Soares reforça que o Brasil tem condições de garantir o abastecimento até final de maio. “Como a China está voltando ao normal, e já estamos recebendo algumas matérias-primas, não estamos vendo essa possibilidade (de colapso). Temos estoques de insumos, produtos acabados, a distribuição possui estoque e o varejo também”, completa.
 
Perspectivas
 
O presidente executivo fala que, com a previsão de uma recessão econômica de um PIB negativo de até 6,5%, mais o desemprego, mais a demora na retomada das cadeias produtivas, vislumbra-se uma inflação alta, juros altos, dólar continuando alto e uma queda importante no poder aquisitivo da população.
 
“Os medicamentos representam o primeiro setor que entra em crise e o primeiro que sai. Sabemos que entraremos na crise das vendas para população, para o Governo, para os hospitais e teremos, sim, uma queda não muito expressiva nas vendas e, consequentemente, na produção. Estamos preparando também para uma queda importantíssima em nosso lucro e capacidade de investimento”, afirma Soares.
 
Para Calixto, passada a crise, a retomada da indústria deverá ser bem consistente.
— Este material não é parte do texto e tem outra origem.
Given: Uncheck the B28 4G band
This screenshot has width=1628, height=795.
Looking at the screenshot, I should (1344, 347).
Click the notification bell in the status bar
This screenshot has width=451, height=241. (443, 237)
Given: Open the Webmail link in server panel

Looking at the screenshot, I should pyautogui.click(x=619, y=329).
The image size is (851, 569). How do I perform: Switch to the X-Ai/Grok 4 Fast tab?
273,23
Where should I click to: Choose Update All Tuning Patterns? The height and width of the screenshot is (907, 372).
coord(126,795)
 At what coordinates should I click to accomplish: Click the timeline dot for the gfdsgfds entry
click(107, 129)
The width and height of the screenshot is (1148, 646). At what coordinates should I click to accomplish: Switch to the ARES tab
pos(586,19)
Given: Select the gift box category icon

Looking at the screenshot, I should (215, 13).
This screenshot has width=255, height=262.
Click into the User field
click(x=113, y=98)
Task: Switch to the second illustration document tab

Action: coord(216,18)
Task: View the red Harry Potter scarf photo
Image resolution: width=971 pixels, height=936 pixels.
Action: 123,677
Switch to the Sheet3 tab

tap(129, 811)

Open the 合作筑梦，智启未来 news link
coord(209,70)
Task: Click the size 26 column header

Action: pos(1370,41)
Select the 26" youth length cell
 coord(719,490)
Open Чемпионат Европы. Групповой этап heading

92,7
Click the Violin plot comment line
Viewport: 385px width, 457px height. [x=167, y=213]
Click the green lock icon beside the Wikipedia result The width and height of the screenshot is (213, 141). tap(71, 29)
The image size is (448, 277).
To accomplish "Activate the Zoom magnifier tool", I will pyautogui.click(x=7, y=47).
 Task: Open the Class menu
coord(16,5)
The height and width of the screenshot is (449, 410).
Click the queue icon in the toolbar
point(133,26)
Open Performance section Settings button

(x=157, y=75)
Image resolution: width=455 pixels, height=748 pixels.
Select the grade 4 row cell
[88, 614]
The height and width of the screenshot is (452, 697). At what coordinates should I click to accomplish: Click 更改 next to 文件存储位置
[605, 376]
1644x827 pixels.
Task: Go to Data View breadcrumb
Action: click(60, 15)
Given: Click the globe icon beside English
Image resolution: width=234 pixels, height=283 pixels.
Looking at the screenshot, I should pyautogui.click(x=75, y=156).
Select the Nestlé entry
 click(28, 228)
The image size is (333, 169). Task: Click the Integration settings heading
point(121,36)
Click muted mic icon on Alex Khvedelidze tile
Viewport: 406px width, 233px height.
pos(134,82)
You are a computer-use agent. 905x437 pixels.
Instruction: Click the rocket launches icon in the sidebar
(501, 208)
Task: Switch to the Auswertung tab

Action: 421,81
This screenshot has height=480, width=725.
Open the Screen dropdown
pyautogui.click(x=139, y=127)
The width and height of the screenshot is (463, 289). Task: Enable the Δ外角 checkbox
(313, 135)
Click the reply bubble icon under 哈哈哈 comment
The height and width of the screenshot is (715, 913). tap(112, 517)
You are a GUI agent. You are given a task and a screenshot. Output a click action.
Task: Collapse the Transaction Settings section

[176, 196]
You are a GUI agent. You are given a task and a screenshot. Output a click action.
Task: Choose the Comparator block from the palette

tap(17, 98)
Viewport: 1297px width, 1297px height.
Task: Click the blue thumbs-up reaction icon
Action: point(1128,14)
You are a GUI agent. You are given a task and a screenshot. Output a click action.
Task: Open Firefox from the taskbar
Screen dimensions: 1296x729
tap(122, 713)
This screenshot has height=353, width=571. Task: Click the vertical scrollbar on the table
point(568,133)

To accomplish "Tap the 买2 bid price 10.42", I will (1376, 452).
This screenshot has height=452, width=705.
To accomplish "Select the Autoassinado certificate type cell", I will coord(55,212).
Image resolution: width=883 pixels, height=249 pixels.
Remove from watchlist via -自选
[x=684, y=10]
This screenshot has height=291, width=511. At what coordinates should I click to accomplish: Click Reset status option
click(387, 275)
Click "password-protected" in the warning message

O mercado como um todo já vinha se recuperando das quedas dos últimos anos e as projeções do mercado farmacêutico de se tornar o quinto mercado em 2023 devem se cumprir.
 
O Guia 2019 da Associação da Indústria Farmacêutica de Pesquisa (Interfarma) confirma a subida de posição no ranking, justificadas pelas dimensões continentais favoráveis, justamente por haver um mercado expressivo, do mesmo modo que as dificuldades de acesso existentes no País o impedem de ocupar uma posição ainda mais elevada.